Problem Description
Give you three sequences of numbers A, B, C, then we give you a number X. Now you need to calculate if you can find the three numbers Ai, Bj, Ck, which satisfy the formula Ai+Bj+Ck = X.
Input
There are many cases. Every data case is described as followed: In the first line there are three integers L, N, M, in the second line there are L integers represent the sequence A, in the third line there are N integers represent the sequences B, in the forth line there are M integers represent the sequence C. In the fifth line there is an integer S represents there are S integers X to be calculated. 1<=L, N, M<=500, 1<=S<=1000. all the integers are 32-integers.
Output
For each case, firstly you have to print the case number as the form "Case d:", then for the S queries, you calculate if the formula can be satisfied or not.

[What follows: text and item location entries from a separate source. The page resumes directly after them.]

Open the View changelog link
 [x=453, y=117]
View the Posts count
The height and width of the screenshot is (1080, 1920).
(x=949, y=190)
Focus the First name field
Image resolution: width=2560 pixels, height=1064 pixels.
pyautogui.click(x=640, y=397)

If satisfied, you print "YES", otherwise print "NO".
Sample Input
3 3 3 1 2 3 1 2 3 1 2 3 3 1 4 10
Sample Output
Case 1: NO YES NO
Author
wangye
Source
HDU 2007-11 Programming Contest
#include <bits/stdc++.h>
using namespace std;
int l,n,m;
int a[505],b[505],c[505];
int d[250050];
int t=0;
void erfen(int X)
{
for(int i=0;i<m;i++) //枚举较小的数组
{
int x=X-c[i];
int L=0,R=t-1;
//搜索的数组范围
while(L<=R)
{ //二分搜索较大的数组
int mid=(L+R)/2;
if(d[mid]<x)
L=mid+1;
else if(d[mid]>x)
R=mid-1;
else
{
printf("YES\n");
return;
}
}
}
printf("NO\n");
return;
}
int main()
{
int ans=0;
while(~scanf("%d%d%d",&l,&n,&m))
{
printf("Case %d:\n",++ans);
for(int i=0;i<l;i++)
scanf("%d",&a[i]);
for(int i=0;i<n;i++)
scanf("%d",&b[i]);
for(int i=0;i<m;i++)
scanf("%d",&c[i]);
t=0;
for(int i=0;i<l;i++)
for(int j=0;j<n;j++)
d[t++]=a[i]+b[j];
sort(d,d+t); //搜索前排序
int s;
scanf("%d",&s);
while(s--)
{
int x;
scanf("%d",&x);
erfen(x);
}
}
return 0;
}
#include <bits/stdc++.h> //set 内存超限
using namespace std;
int l,n,m;
int a[505],b[505],c[505];
int d[250050];
set<int>ss;
int main()
{
int ans=0;
while(~scanf("%d%d%d",&l,&n,&m))
{
ss.clear();
printf("Case %d:\n",++ans);
for(int i=0;i<l;i++)
scanf("%d",&a[i]);
for(int i=0;i<n;i++)
scanf("%d",&b[i]);
for(int i=0;i<m;i++)
scanf("%d",&c[i]);
for(int i=0;i<l;i++)
for(int j=0;j<n;j++)
ss.insert(a[i]+b[j]);
int s;
scanf("%d",&s);
while(s--)
{
int x;
scanf("%d",&x);
int flag=0;
for(int i=0;i<m;i++)
{
if(ss.count(x-c[i]))
{
flag=1;
break;
}
}
if(flag) printf("YES\n");
else printf("NO\n");
}
}
return 0;
}
#include <bits/stdc++.h>
using namespace std;
const int mod=177777; //玄学取模
int l,n,m;
int a[505],b[505],c[505];
int head[190050],tol;
struct node
{
int to,next;
}rode[2500005];
bool find(int y)
{
int x=y%mod;
for(int i=head[x];i!=-1;i=rode[i].next)
if(rode[i].to==y)return 1;
return 0;
}
void add(int y)
{
int x=y%mod;
rode[tol].to=y;
rode[tol].next=head[x];
head[x]=tol++;
}
int main()
{
int ans=0;
while(~scanf("%d%d%d",&l,&n,&m))
{
tol=0;
memset(head,-1,sizeof(head));
printf("Case %d:\n",++ans);
for(int i=0;i<l;i++)
scanf("%d",&a[i]);
for(int i=0;i<n;i++)
scanf("%d",&b[i]);
for(int i=0;i<m;i++)
scanf("%d",&c[i]);
for(int i=0;i<l;i++)
for(int j=0;j<n;j++)
if(!find((a[i]+b[j])))
add(a[i]+b[j]);
int s;
scanf("%d",&s);
while(s--)
{
int x;
scanf("%d",&x);
int flag=0;
for(int i=0;i<m;i++)
{
if(find(x-c[i]))
{
flag=1;
break;
}
}
if(flag) printf("YES\n");
else printf("NO\n");
}
}
return 0;
}